On this page: What is secondary liver cancer? | What are the symptoms? | Which health professionals will I see? | Diagnosis | Staging | Prognosis | Treatment | Key points about secondary cancer in the liver
This section discusses symptoms, risk factors, diagnosis and treatment for secondary cancer in the liver. See information about managing symptoms.
What is secondary cancer in the liver?
Secondary cancer in the liver is a cancer that started in another part of the body, but has now spread (metastasised) to the liver. This means it is advanced cancer. Secondary cancer in the liver is much more common than primary liver cancer in Australia.
Many cancers can spread to the liver. The most likely cancer to spread to the liver is bowel cancer. This is because the blood supply from the small bowel is connected to the liver through the portal vein. Melanoma and cancer in the breast, oesophagus, stomach, pancreas, ovary, kidney or lung can also spread to the liver.

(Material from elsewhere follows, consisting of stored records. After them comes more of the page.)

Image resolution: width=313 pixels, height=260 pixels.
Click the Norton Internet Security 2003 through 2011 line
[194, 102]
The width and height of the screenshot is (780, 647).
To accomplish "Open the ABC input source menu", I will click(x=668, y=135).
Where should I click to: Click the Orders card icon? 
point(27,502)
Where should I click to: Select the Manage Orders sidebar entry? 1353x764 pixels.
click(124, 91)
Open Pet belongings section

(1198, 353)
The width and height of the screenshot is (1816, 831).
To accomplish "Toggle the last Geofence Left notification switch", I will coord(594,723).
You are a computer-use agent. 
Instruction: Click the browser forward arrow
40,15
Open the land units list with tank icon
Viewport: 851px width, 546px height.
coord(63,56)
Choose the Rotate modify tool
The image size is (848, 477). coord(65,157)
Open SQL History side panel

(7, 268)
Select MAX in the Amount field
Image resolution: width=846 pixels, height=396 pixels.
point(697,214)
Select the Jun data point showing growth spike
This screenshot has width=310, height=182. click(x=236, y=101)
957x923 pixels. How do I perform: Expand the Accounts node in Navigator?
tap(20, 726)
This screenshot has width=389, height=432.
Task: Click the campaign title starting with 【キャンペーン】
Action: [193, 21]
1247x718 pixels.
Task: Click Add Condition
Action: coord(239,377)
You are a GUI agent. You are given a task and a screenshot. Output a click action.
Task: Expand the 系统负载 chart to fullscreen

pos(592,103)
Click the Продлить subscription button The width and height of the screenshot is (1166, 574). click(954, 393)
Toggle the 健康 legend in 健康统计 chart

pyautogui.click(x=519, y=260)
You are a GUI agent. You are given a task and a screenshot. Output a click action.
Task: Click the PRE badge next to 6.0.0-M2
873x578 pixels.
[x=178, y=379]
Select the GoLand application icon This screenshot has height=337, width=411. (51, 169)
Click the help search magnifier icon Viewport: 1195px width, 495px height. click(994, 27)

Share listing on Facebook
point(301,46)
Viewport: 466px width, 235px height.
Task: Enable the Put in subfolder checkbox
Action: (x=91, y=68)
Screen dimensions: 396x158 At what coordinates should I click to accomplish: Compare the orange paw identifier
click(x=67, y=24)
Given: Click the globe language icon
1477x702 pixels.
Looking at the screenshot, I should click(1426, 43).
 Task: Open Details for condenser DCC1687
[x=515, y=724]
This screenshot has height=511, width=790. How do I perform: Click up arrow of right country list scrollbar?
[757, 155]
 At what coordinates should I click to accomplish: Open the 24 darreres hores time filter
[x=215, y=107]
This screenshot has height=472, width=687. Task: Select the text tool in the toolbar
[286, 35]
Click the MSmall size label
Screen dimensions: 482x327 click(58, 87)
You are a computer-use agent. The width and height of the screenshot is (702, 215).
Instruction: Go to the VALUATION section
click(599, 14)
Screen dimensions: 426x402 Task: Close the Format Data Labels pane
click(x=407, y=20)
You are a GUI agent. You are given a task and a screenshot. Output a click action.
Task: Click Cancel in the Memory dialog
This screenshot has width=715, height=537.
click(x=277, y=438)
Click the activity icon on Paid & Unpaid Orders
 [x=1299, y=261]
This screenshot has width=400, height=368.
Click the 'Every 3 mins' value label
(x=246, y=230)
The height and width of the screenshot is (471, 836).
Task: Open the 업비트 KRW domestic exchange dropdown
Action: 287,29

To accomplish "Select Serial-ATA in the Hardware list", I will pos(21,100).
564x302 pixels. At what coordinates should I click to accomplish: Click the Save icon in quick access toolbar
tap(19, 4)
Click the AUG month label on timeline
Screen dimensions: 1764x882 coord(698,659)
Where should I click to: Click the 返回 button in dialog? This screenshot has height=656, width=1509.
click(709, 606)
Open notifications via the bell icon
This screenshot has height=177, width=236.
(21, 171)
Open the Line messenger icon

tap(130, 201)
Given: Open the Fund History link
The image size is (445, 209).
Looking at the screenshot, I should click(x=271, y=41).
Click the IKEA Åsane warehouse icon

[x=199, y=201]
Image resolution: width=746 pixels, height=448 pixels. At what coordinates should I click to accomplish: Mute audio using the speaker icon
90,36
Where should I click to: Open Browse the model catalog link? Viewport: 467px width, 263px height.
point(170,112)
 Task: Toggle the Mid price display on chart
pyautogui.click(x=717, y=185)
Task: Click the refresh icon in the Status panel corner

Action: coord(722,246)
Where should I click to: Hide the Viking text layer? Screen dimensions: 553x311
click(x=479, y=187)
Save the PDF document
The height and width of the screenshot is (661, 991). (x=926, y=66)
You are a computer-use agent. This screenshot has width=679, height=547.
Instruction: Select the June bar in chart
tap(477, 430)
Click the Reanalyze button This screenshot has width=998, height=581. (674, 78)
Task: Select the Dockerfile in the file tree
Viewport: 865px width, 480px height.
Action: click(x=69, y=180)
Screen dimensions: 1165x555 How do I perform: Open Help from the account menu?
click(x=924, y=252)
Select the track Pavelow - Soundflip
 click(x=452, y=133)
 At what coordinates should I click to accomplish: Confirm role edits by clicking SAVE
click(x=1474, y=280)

Secondary cancer in the liver may be diagnosed:
- at the same time as the original cancer (called the primary cancer)
- soon after the primary cancer is found
- months or years after the primary cancer has been treated
- before the primary cancer is found when tests can't find where the cancer started – this is known as cancer of unknown primary (CUP).
If you have secondary cancer in the liver, it may be useful to read Cancer Council's information about the primary cancer type or cancer of unknown primary.
What are the symptoms?
Secondary cancer in the liver often has no symptoms if the tumours are small. As the cancer grows, symptoms can include:
- weakness and tiredness (fatigue)
- pain in the upper right side of the abdomen or right shoulder
- severe pain in the abdomen
- appetite loss and feeling sick (nausea)
- unexplained weight loss
- yellowing of the skin and eyes (jaundice)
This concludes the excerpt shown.